1. Behavioural interviews
Behavioural interviewing is a common type of job interview, which relates to how you have handled a situation in the past, rather than how you would handle a situation if it arose.
Often used in interviews for client-facing graduate jobs like Account Management and Client Services, it helps the employer to gain a better sense of your approach to work.
A common question would be something along the lines of “Give an example of a goal you reached and tell me how you achieved it.”
Behavioural/competency interviews are commonly used for the following graduate jobs:
- Account Executive / Account Manager
- Client Services
2. Case interviews
Employers often use case interviews to test your problem-solving ability.
In this particular challenging interview method, you will be faced with a challenging business situation, with no real data or context, and will have to come up with a viable solution on the spot.
These types of interviews are used to test candidates’ analytical ability and critical thinking, within a business context.
It gives employers a good understanding of how you will perform in a real-life situation.
Case interviews are commonly used for the following graduate jobs:
- Business Management
3. Portfolio-based interviews
Often used in creative & design graduate jobs, a portfolio-based interview will help an employer decide whether you have the skills, experience and knowledge base necessary for the role.
You will likely be asked to bring your portfolio to an interview – so make sure it’s completely up to date, and that you can explain your thought process, motivation and intention for each piece in your portfolio.
Portfolio-based interviews are commonly used for the following graduate jobs:
- Graphic Designer
4. Panel interviews
Sometimes, employers like to get the opinion of several members of their team; sometimes from very different parts of the business.
In this particularly nerve-wracking type of interview, a candidate will be asked questions from a panel.
Remember that when you’re answering, you should focus on the person who actually asked you the question – but occasionally make eye contact with the rest of the panel.
Panel interviews are commonly used in interviews for:
- Sales / Business Development
- Account Management
5. Phone interviews
For almost all graduate jobs, telephone interviews will often be the very first step in the interview process – and are an employer’s way of learning more about you, your skills and your experiences.
They are usually fairly straightforward – just remember to remain professional, and show how excited you are about the opportunity.

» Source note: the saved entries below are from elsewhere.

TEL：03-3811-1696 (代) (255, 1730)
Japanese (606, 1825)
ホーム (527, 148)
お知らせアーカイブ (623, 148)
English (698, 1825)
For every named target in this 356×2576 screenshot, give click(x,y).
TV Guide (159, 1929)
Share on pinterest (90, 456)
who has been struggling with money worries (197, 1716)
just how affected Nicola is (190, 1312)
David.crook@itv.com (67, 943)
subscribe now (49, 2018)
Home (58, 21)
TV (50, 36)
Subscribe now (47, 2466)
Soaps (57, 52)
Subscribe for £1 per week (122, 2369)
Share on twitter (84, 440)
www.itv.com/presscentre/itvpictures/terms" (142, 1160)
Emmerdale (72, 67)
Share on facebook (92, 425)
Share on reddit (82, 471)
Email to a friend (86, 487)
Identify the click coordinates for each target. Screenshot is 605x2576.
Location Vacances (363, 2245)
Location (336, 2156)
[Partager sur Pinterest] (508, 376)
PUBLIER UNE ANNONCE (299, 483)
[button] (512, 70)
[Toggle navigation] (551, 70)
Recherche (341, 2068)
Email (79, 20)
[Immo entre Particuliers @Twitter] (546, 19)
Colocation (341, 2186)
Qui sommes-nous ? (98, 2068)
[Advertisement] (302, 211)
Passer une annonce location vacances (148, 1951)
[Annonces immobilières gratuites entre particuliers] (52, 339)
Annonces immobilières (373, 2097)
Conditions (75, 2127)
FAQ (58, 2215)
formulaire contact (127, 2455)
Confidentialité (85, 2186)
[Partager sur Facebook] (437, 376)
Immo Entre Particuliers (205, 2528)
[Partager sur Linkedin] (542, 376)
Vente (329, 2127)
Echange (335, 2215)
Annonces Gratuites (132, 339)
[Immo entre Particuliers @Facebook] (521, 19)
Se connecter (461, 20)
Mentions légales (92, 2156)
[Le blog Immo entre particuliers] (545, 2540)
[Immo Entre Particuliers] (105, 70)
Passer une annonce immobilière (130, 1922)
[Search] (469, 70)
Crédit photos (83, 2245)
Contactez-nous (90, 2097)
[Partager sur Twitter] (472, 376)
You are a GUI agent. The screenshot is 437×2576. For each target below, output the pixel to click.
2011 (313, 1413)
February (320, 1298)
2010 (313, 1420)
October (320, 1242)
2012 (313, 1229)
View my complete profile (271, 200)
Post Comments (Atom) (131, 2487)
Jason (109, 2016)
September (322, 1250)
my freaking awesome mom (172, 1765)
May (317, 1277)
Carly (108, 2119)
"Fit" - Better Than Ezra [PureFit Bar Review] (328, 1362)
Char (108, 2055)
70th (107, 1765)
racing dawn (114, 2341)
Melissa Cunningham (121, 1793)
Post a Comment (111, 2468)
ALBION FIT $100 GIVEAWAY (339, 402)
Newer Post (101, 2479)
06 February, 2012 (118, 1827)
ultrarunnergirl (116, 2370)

Check out our top 5 tips on how to answer the call.
6. Video interviews
Video interviews are becoming ever-popular with employers, and are often conducted over Skype before a face-to-face interview.
It’s easier to zone out over video – so make sure you’re fully focused on what the interviewer has to say.
Then, take your time to compose yourself and think about what you’re going to say before you rush to reply to their question.
Video interviews are fairly common across all sectors; so whatever type of graduate jobs you’re applying for, make sure you’ve downloaded Skype to your personal computer to get prepared!